• [TEXTO DE LECTURA]:
+ + +

La creación de una auténtica escuela escultórica sevillana se produce a raíz de la presencia en la ciudad del castellano Isidro de Villoldo, quien llegó a la ciudad en 1553, debido a la disolución del taller de Alonso Berruguete. Sin embargo, el verdadero forjador de la escuela sería Juan Bautista Vázquez el Viejo, quien aglutinó a su alrededor a una serie de maestros que difundirán su manierismo de ascendencia romana.
El manierismo, presente en las obras de Gaspar del Águila, Diego de Pesquera, Diego de Velasco, Miguel Adán, Juan Bautista Vázquez el Mozo y Gaspar Núñez Delgado, pervivirá a lo largo de las primeras décadas de la centuria siguiente, etapa en la que descolló la figura y la obra de Martínez Montañés. En cierto sentido paralelo a las otras artes sevillanas del siglo XVI se desarrolla la orfebrería, a la que pertenecen artífices como los Alfaro, Ballesteros o Juan de Arfe, figuras cuya maestría, virtuosismo y creatividad los sitúa al nivel de los mejores escultores, arquitectos o pintores de aquellas fechas.

+ + +

Registros de localización de palabras y elementos:
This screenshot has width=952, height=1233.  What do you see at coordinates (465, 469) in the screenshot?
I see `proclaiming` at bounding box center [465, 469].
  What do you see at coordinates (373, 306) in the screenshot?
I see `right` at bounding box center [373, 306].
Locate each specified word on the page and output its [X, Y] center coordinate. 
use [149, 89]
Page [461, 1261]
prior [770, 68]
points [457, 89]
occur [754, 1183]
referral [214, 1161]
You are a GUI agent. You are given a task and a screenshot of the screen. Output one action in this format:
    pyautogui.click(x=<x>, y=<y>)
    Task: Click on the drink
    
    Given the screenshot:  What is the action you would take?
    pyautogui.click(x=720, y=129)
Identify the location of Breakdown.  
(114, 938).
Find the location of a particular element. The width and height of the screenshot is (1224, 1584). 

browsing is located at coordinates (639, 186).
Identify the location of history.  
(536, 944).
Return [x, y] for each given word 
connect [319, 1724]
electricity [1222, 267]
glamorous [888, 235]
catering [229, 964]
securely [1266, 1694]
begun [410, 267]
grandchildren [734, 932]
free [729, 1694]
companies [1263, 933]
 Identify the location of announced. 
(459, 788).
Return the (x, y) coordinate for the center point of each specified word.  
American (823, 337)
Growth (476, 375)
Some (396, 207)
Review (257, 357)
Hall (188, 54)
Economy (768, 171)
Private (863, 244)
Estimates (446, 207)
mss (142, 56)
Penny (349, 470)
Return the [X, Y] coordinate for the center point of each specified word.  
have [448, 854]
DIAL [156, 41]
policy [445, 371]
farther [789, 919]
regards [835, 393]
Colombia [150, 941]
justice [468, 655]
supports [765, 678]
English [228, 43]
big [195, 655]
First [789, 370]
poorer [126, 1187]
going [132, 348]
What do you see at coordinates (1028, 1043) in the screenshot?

+ + +

• [CONSIGNA 1]:
Indique si cada afirmación concuerda con el texto sobre la escuela escultórica sevillana y cite entre comillas las palabras del texto que lo deciden.
(a) Isidro de Villoldo llegó a Sevilla en 1553.
(b) Isidro de Villoldo fue el verdadero forjador de la escuela.
(c) El manierismo desapareció al terminar el siglo XVI.
• [CONSIGNA 2]:
Responda, según el texto sobre la escuela escultórica sevillana:
(a) ¿La disolución de qué taller motivó la llegada de Villoldo a la ciudad?
(b) ¿Qué figura descolló en las primeras décadas de la centuria siguiente?
(c) ¿Qué artífices de la orfebrería se nombran?
• [CONSIGNA 3]: Extraiga del texto sobre la escuela escultórica sevillana el fragmento que va desde "El manierismo, presente" hasta "de aquellas fechas.", ambos incluidos.
Las líneas no intervienen en ninguna de las tareas.

• [RESPUESTA 1]:
(a) Sí: "quien llegó a la ciudad en 1553"
(b) No: "el verdadero forjador de la escuela sería Juan Bautista Vázquez el Viejo"
(c) No: "pervivirá a lo largo de las primeras décadas de la centuria siguiente"

• [RESPUESTA 2]:
(a) El de Alonso Berruguete.
(b) Martínez Montañés.
(c) Los Alfaro, Ballesteros y Juan de Arfe.

• [RESPUESTA 3]:
El manierismo, presente en las obras de Gaspar del Águila, Diego de Pesquera, Diego de Velasco, Miguel Adán, Juan Bautista Vázquez el Mozo y Gaspar Núñez Delgado, pervivirá a lo largo de las primeras décadas de la centuria siguiente, etapa en la que descolló la figura y la obra de Martínez Montañés. En cierto sentido paralelo a las otras artes sevillanas del siglo XVI se desarrolla la orfebrería, a la que pertenecen artífices como los Alfaro, Ballesteros o Juan de Arfe, figuras cuya maestría, virtuosismo y creatividad los sitúa al nivel de los mejores escultores, arquitectos o pintores de aquellas fechas.